The summit is dangerous for two main reasons. The first is the threat of sudden, deadly blizzards or avalanches that can wipe climbers off the mountain. In the business world, the closest analogy is a significant shock that hits the brand out of nowhere. The massive outage of Facebook’s ecosystem (the day before damaging ‘whistleblower’ testimony) springs to mind, as does the recent controversial attack on free speech at the aptly named Base Camp.
The summit is also dangerous because above 8,000m (Everest is 8849m tall) the air is so thin the body begins to die. Climbers become hypoxic, sleep-deprived, dehydrated, and under-nourished. This leads to muddled thinking, with the simplest actions hard if not impossible to complete. In these extreme conditions, all decisions are critical at exactly the same moment as your ability to make them is compromised.
You’re in the Death Zone when… The people within your organisation are burned out. When individuals and teams suffer the ill effects of sustained, chronic work-related stress, they run out of energy, impairing their ability to make good decisions. If burn out becomes endemic, the first priority is to navigate the organisation as quickly as possible out of the Death Zone. The very worst thing to do is to succumb to ‘Summit Fever’ – becoming so narrowly focussed on a strategic goal that you recklessly continue towards the unattainable, at all costs – and with typically disastrous consequences.
Coming Down the Mountain
Whilst writing this article, I’ve changed my mind about the link between mountain climbing and strategy. When applied correctly, the metaphor effectively describes iterative, experimental approaches to strategic transformation — and it’s also hugely useful when categorising different approaches to decision-making within organisations.

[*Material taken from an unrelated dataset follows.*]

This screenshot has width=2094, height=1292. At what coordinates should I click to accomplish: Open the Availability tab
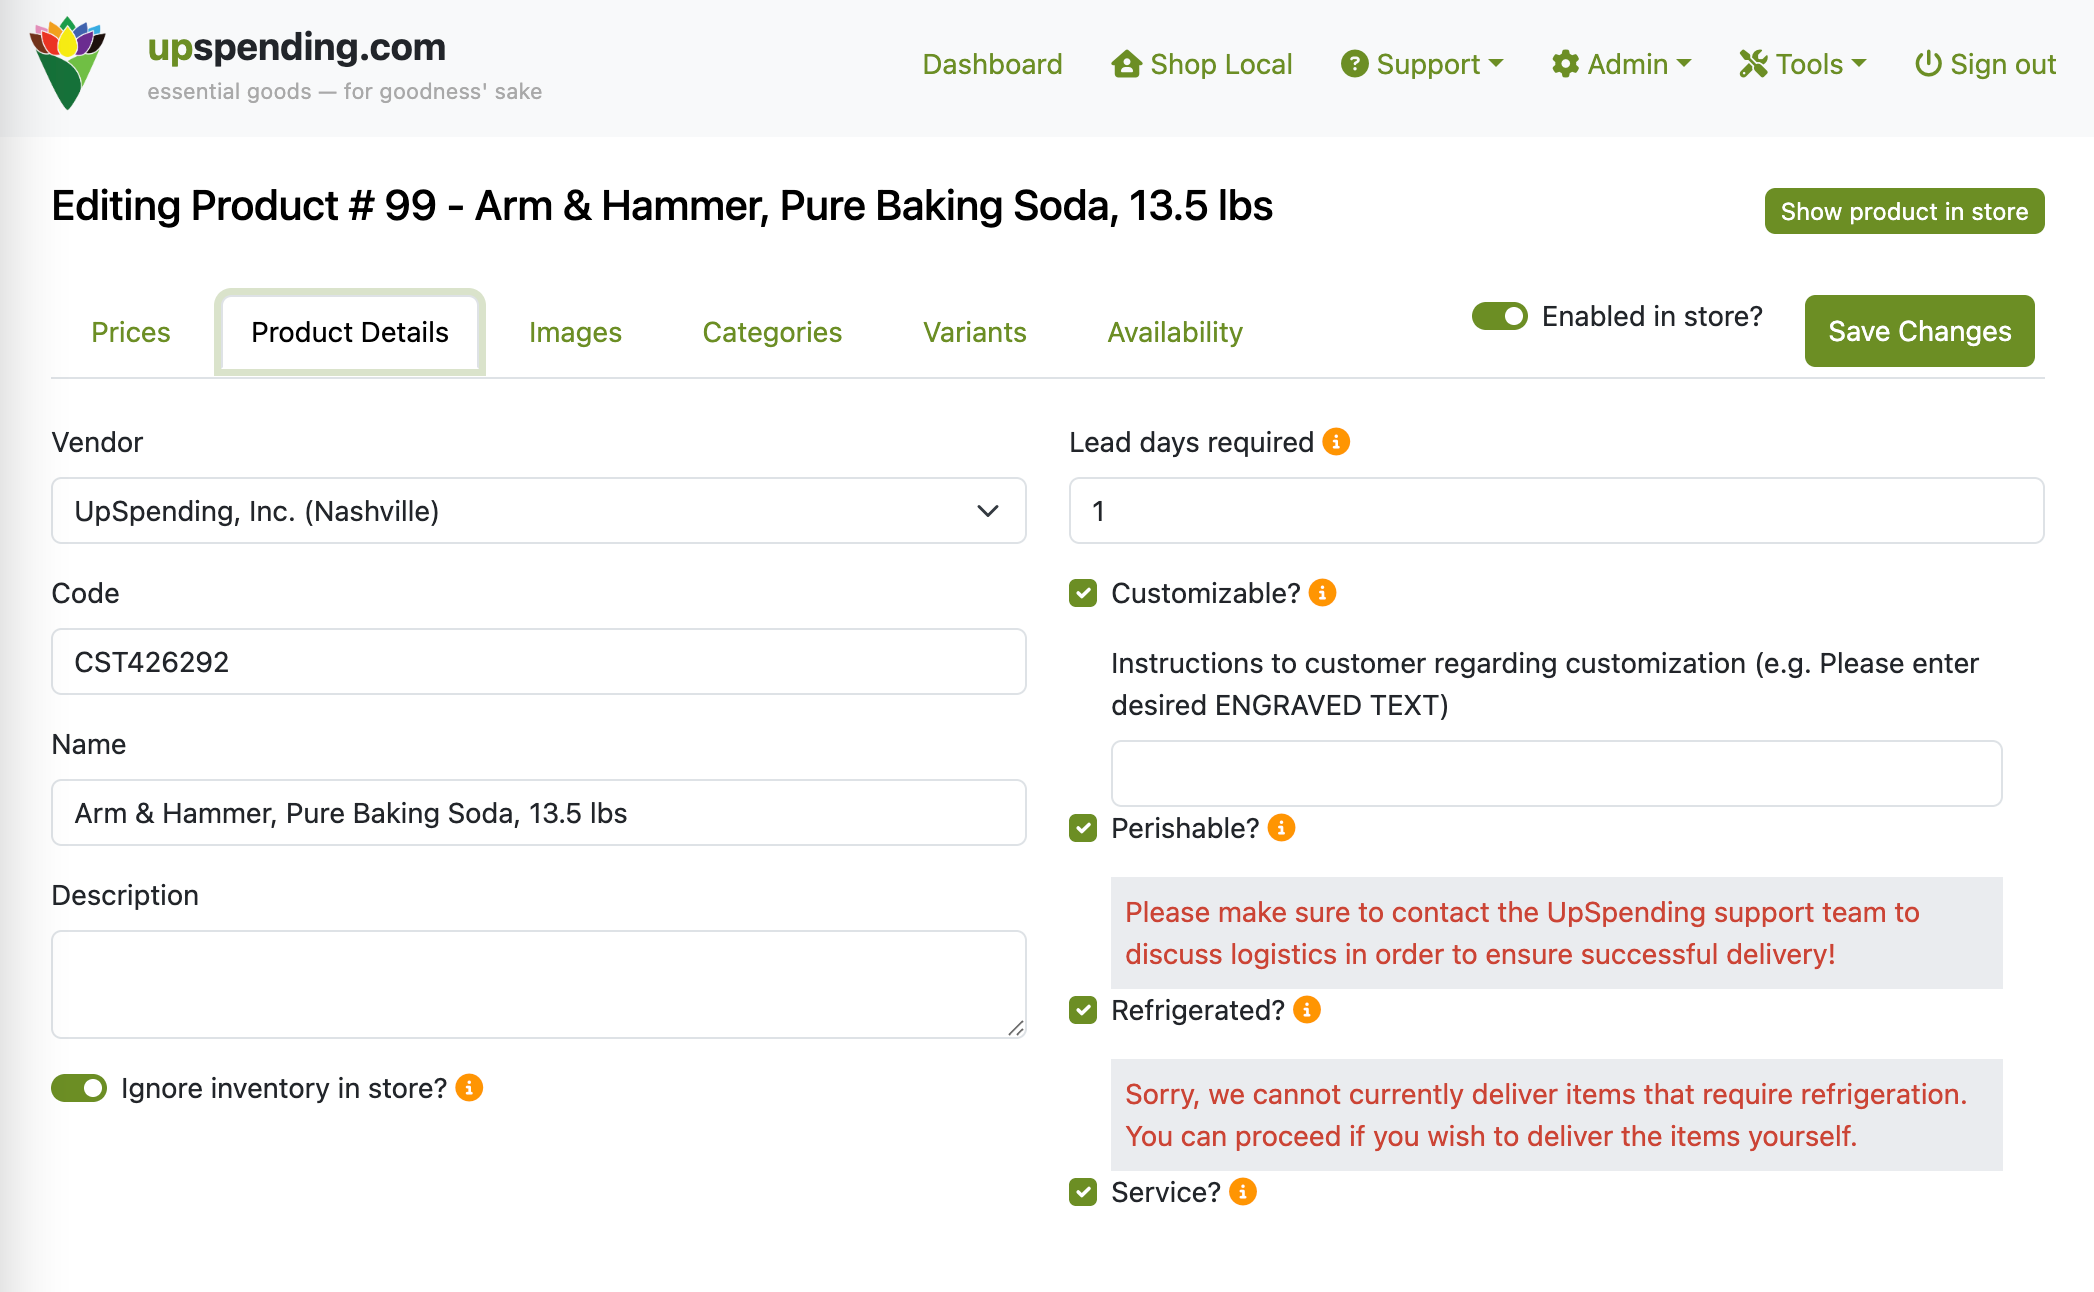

In these ways, climbing a mountain is a decent metaphor for strategic thinking and the importance of working together to pursue organisational goals. However, in the aftermath of this difficult year, I predict there’ll be a reckoning with what ‘reaching the summit of the mountain’ actually represents in the context of our professional lives. The idea that the best career gains are made by working long hours during the evening and weekend is being openly ridiculed. Instead, many leading organisations are announcing their commitment to rethinking how and where and when their employees work, and governments are introducing legislation on the ‘Right to Disconnect’.
Put simply, companies that proactively help their colleagues cultivate and sustain a healthy work/life balance will leap ahead of their competition in the post-pandemic world. To behave otherwise would mean risking the loss of their best people in fluid and competitive labour markets. After all, talent is the oxygen that sustains any successful organisation. Trusting and empowering your best people will help your company meet volatility, uncertainty, complexity and ambiguity with confidence. Organisations need these capabilities more than ever if they are to reach the roof of the world.